#### DATA FOR THE TASK

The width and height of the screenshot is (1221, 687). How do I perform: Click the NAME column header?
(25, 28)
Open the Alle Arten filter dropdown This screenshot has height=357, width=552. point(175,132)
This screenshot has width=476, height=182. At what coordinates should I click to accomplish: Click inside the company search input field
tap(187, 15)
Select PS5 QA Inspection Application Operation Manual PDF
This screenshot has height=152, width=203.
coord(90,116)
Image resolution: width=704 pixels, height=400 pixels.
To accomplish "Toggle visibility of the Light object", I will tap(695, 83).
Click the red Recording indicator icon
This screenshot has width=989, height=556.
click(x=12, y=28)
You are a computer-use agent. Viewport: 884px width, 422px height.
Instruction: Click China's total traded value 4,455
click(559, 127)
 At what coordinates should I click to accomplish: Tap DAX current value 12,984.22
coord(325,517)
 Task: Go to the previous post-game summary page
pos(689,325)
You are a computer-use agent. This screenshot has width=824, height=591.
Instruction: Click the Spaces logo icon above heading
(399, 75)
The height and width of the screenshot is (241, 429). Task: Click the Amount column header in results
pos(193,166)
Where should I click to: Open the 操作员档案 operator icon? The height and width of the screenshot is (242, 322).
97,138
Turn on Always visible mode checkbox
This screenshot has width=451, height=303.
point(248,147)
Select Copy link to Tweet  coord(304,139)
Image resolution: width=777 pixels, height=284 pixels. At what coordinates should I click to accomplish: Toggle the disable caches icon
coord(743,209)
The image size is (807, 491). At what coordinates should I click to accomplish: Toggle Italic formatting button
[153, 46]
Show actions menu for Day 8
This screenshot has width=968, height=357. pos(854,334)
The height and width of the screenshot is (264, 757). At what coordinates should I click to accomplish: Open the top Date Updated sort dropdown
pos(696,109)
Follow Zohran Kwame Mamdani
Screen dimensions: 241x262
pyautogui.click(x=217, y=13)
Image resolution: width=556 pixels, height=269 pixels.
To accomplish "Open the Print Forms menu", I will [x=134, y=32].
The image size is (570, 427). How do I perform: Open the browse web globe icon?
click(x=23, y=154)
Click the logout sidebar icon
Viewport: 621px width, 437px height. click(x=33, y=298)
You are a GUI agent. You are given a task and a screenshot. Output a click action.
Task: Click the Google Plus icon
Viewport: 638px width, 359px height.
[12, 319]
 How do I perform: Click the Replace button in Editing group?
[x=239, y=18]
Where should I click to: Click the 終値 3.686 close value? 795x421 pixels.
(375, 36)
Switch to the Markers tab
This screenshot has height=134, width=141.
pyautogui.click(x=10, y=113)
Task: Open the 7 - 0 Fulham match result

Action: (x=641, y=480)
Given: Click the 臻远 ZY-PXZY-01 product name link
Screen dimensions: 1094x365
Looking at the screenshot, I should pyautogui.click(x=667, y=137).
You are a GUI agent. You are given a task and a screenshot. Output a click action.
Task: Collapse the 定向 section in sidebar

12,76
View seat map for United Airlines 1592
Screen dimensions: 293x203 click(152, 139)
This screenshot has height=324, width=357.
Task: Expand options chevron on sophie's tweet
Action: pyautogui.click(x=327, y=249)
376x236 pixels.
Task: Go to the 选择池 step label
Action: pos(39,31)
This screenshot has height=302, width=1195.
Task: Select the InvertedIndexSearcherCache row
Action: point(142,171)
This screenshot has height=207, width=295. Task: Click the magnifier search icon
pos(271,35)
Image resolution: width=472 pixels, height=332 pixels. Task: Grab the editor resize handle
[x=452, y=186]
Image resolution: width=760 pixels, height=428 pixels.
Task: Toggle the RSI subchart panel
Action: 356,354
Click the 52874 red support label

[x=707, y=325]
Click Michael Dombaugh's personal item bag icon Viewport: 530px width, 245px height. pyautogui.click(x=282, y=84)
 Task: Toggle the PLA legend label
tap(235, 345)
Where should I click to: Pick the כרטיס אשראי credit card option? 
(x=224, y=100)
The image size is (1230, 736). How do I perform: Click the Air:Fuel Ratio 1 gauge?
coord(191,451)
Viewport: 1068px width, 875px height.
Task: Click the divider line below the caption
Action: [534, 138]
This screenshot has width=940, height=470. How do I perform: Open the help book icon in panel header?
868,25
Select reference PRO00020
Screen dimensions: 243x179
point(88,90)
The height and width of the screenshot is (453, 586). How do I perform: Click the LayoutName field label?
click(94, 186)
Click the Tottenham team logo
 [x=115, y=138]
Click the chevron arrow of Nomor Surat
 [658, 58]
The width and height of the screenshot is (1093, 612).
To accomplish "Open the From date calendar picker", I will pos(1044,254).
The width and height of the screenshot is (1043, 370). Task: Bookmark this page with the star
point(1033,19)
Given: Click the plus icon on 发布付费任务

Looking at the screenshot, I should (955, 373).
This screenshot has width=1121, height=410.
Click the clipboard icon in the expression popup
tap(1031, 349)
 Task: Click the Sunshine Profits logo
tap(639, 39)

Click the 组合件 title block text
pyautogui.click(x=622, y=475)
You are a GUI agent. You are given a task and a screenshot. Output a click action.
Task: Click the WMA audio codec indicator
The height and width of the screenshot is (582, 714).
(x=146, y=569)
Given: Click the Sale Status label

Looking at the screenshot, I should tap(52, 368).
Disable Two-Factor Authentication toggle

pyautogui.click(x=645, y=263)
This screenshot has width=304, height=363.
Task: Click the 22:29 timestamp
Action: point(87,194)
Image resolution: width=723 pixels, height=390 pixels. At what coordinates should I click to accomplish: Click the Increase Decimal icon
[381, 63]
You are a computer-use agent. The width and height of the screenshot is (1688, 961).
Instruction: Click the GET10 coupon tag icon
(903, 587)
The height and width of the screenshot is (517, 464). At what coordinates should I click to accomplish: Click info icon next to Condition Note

#### AIM OF THE TASK
Repeat the listing above without any change.

#### WRITTEN REPLY
The width and height of the screenshot is (1221, 687). How do I perform: Click the NAME column header?
(25, 28)
Open the Alle Arten filter dropdown This screenshot has height=357, width=552. point(175,132)
This screenshot has width=476, height=182. At what coordinates should I click to accomplish: Click inside the company search input field
tap(187, 15)
Select PS5 QA Inspection Application Operation Manual PDF
This screenshot has height=152, width=203.
coord(90,116)
Image resolution: width=704 pixels, height=400 pixels.
To accomplish "Toggle visibility of the Light object", I will tap(695, 83).
Click the red Recording indicator icon
This screenshot has width=989, height=556.
click(x=12, y=28)
You are a computer-use agent. Viewport: 884px width, 422px height.
Instruction: Click China's total traded value 4,455
click(559, 127)
 At what coordinates should I click to accomplish: Tap DAX current value 12,984.22
coord(325,517)
 Task: Go to the previous post-game summary page
pos(689,325)
You are a computer-use agent. This screenshot has width=824, height=591.
Instruction: Click the Spaces logo icon above heading
(399, 75)
The height and width of the screenshot is (241, 429). Task: Click the Amount column header in results
pos(193,166)
Where should I click to: Open the 操作员档案 operator icon? The height and width of the screenshot is (242, 322).
97,138
Turn on Always visible mode checkbox
This screenshot has width=451, height=303.
point(248,147)
Select Copy link to Tweet  coord(304,139)
Image resolution: width=777 pixels, height=284 pixels. At what coordinates should I click to accomplish: Toggle the disable caches icon
coord(743,209)
The image size is (807, 491). At what coordinates should I click to accomplish: Toggle Italic formatting button
[153, 46]
Show actions menu for Day 8
This screenshot has width=968, height=357. pos(854,334)
The height and width of the screenshot is (264, 757). At what coordinates should I click to accomplish: Open the top Date Updated sort dropdown
pos(696,109)
Follow Zohran Kwame Mamdani
Screen dimensions: 241x262
pyautogui.click(x=217, y=13)
Image resolution: width=556 pixels, height=269 pixels.
To accomplish "Open the Print Forms menu", I will [x=134, y=32].
The image size is (570, 427). How do I perform: Open the browse web globe icon?
click(x=23, y=154)
Click the logout sidebar icon
Viewport: 621px width, 437px height. click(x=33, y=298)
You are a GUI agent. You are given a task and a screenshot. Output a click action.
Task: Click the Google Plus icon
Viewport: 638px width, 359px height.
[12, 319]
 How do I perform: Click the Replace button in Editing group?
[x=239, y=18]
Where should I click to: Click the 終値 3.686 close value? 795x421 pixels.
(375, 36)
Switch to the Markers tab
This screenshot has height=134, width=141.
pyautogui.click(x=10, y=113)
Task: Open the 7 - 0 Fulham match result

Action: (x=641, y=480)
Given: Click the 臻远 ZY-PXZY-01 product name link
Screen dimensions: 1094x365
Looking at the screenshot, I should pyautogui.click(x=667, y=137).
You are a GUI agent. You are given a task and a screenshot. Output a click action.
Task: Collapse the 定向 section in sidebar

12,76
View seat map for United Airlines 1592
Screen dimensions: 293x203 click(152, 139)
This screenshot has height=324, width=357.
Task: Expand options chevron on sophie's tweet
Action: pyautogui.click(x=327, y=249)
376x236 pixels.
Task: Go to the 选择池 step label
Action: pos(39,31)
This screenshot has height=302, width=1195.
Task: Select the InvertedIndexSearcherCache row
Action: point(142,171)
This screenshot has height=207, width=295. Task: Click the magnifier search icon
pos(271,35)
Image resolution: width=472 pixels, height=332 pixels. Task: Grab the editor resize handle
[x=452, y=186]
Image resolution: width=760 pixels, height=428 pixels.
Task: Toggle the RSI subchart panel
Action: 356,354
Click the 52874 red support label

[x=707, y=325]
Click Michael Dombaugh's personal item bag icon Viewport: 530px width, 245px height. pyautogui.click(x=282, y=84)
 Task: Toggle the PLA legend label
tap(235, 345)
Where should I click to: Pick the כרטיס אשראי credit card option? 
(x=224, y=100)
The image size is (1230, 736). How do I perform: Click the Air:Fuel Ratio 1 gauge?
coord(191,451)
Viewport: 1068px width, 875px height.
Task: Click the divider line below the caption
Action: [534, 138]
This screenshot has width=940, height=470. How do I perform: Open the help book icon in panel header?
868,25
Select reference PRO00020
Screen dimensions: 243x179
point(88,90)
The height and width of the screenshot is (453, 586). How do I perform: Click the LayoutName field label?
click(94, 186)
Click the Tottenham team logo
 [x=115, y=138]
Click the chevron arrow of Nomor Surat
 [658, 58]
The width and height of the screenshot is (1093, 612).
To accomplish "Open the From date calendar picker", I will pos(1044,254).
The width and height of the screenshot is (1043, 370). Task: Bookmark this page with the star
point(1033,19)
Given: Click the plus icon on 发布付费任务

Looking at the screenshot, I should (955, 373).
This screenshot has width=1121, height=410.
Click the clipboard icon in the expression popup
tap(1031, 349)
 Task: Click the Sunshine Profits logo
tap(639, 39)

Click the 组合件 title block text
pyautogui.click(x=622, y=475)
You are a GUI agent. You are given a task and a screenshot. Output a click action.
Task: Click the WMA audio codec indicator
The height and width of the screenshot is (582, 714).
(x=146, y=569)
Given: Click the Sale Status label

Looking at the screenshot, I should tap(52, 368).
Disable Two-Factor Authentication toggle

pyautogui.click(x=645, y=263)
This screenshot has width=304, height=363.
Task: Click the 22:29 timestamp
Action: point(87,194)
Image resolution: width=723 pixels, height=390 pixels. At what coordinates should I click to accomplish: Click the Increase Decimal icon
[381, 63]
You are a computer-use agent. The width and height of the screenshot is (1688, 961).
Instruction: Click the GET10 coupon tag icon
(903, 587)
The height and width of the screenshot is (517, 464). At what coordinates should I click to accomplish: Click info icon next to Condition Note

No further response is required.